Detecting transcription regulatory networks in cancer
The discovery of cancer subtypes is key to adequately stratify patients for optimal diagnostic and treatment. The identification of these cancer subtypes has recurrently been derived from the clusterization of genes based on their expression data. As genes lying within the same cluster are likely to reflect the regulatory action of specific transcription factors (TFs), it provides a valuable mean to reveal the molecular basis of the disease and to reveal new biomarkers or therapeutic targets. In this project, we plan to use an unsupervised machine learning approach to automatically predict cancer subtypes from gene modules to infer their regulating TFs.
As cancer is a disease of gene expression deregulation, we aim at better understanding how genes are dysregulated in cancer at the transcriptional level, where the regulatory proteins known as TFs control the expression of a group of genes. The underlying TF-target gene associations are known as transcriptional regulatory networks (TRN). This networks will be derived from clusters of co-expressed (and likely co-regulated) genes in cancer patients. Finding these groups expressed genes is challenging given the large number of genes and patients. Such data can be are represented as a matrix, where the columns correspond to the patients (varying from tens to thousands), the rows to the genes (~18,000), and the values to the expression value in a given patient. Dimensionality reduction techniques may be helpful to address this problem by finding groups of related genes or groups of patients sharing particular features. Non-negative matrix factorization (NMF) represents a machine learning approach for dimensionality reduction and unsupervised clustering. Specifically, the algorithm factorizes a matrix M into two matrices containing non-negative elements. Through this process, the columns of M are intrinsically clustered, in an unsupervised manner.

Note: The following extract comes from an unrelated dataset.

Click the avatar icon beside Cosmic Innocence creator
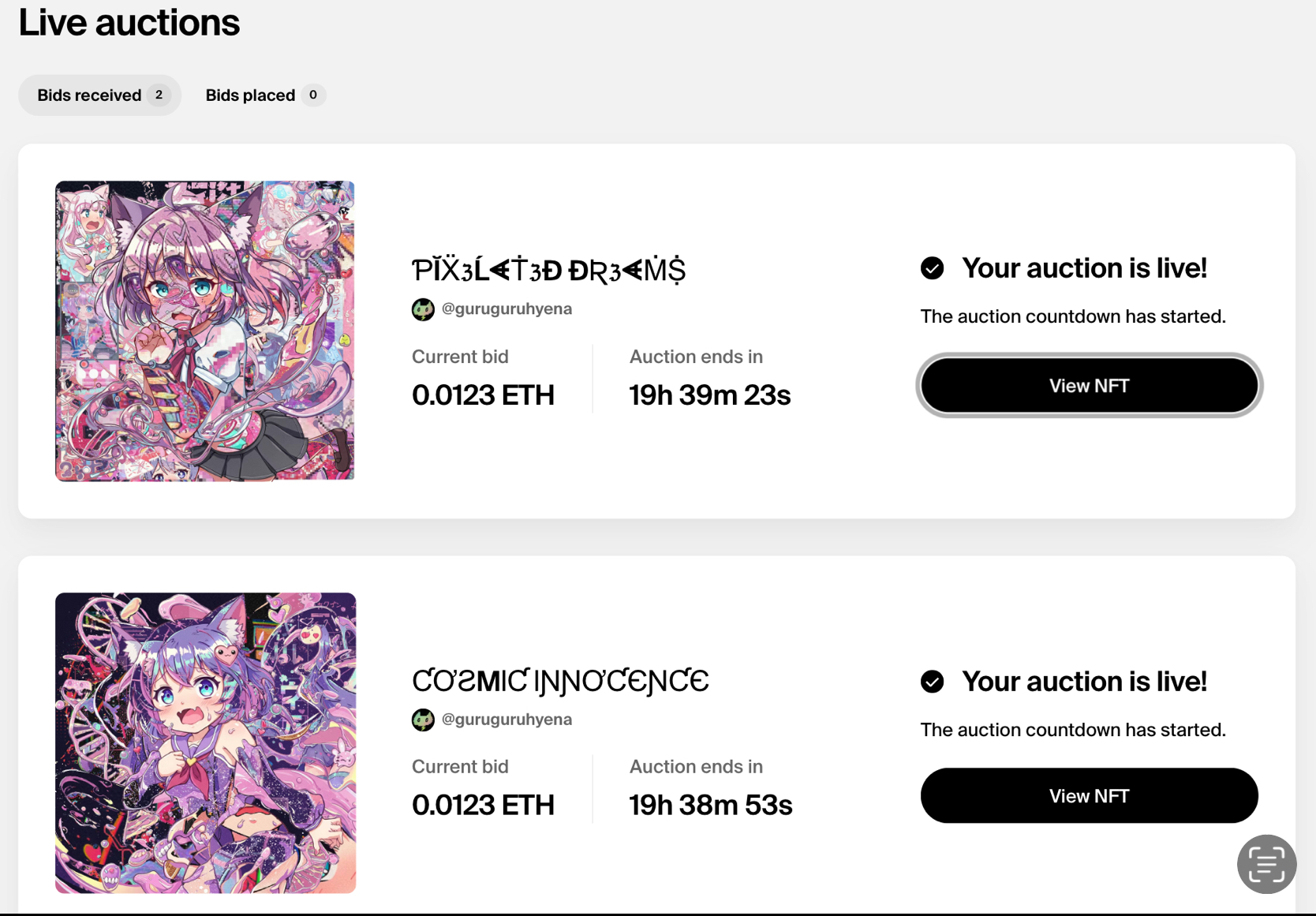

The goal of this Master thesis is to detect TRNs automatically from cancer data in a unsupervised way. The NMF approach will be applied to find groups of co-expressed genes and the resulting groups will be refined using bioinformatic methods to highlight the underlying regulatory TFs. As the most significant TRNs can be used as features to stratify cancer samples on large public cancer datasets, we will compare if the predicted TRN correlate with cancer molecular subtypes.
The selected candidate will develop the computational tool dedicated to this task and will apply it to publicly available data from The Cancer Genome Atlas, TCGA, and in house data at the Oslo University Hospital. A specific focus will be given to breast cancer with in house data available.
Advantageously, we have expertise in the in depth analyses of high-throughput ‘omics data from cancer patients, transcriptional regulation, as well as on the use of the NMF approach. It will provide an optimal learning environment to the selected student. During the course of the project, the student will be exposed to machine learning (NMF) and computational approaches for the management, analyses, and interpretation of large-scale, high-throughput sequencing data. We seek a highly motivated individual preferably with programming skills and knowledge of computational tools development. Knowledge in statistical methods and/or a biological background is a plus. We are looking for applicants excited about combining life sciences and computation. The candidate will be co-supervised by Dr. Anthony Mathelier, Dr. Jaime Castro-Mondragon and Dr. Ole-Christian Lingjærde. The supervisors have strong expertise in computer science and biology and are affiliated to the Centre for Molecular Medicine Norway, the Oslo University Hospital and the University of Oslo. The student will be collaborating with researchers at the Oslo University Hospital.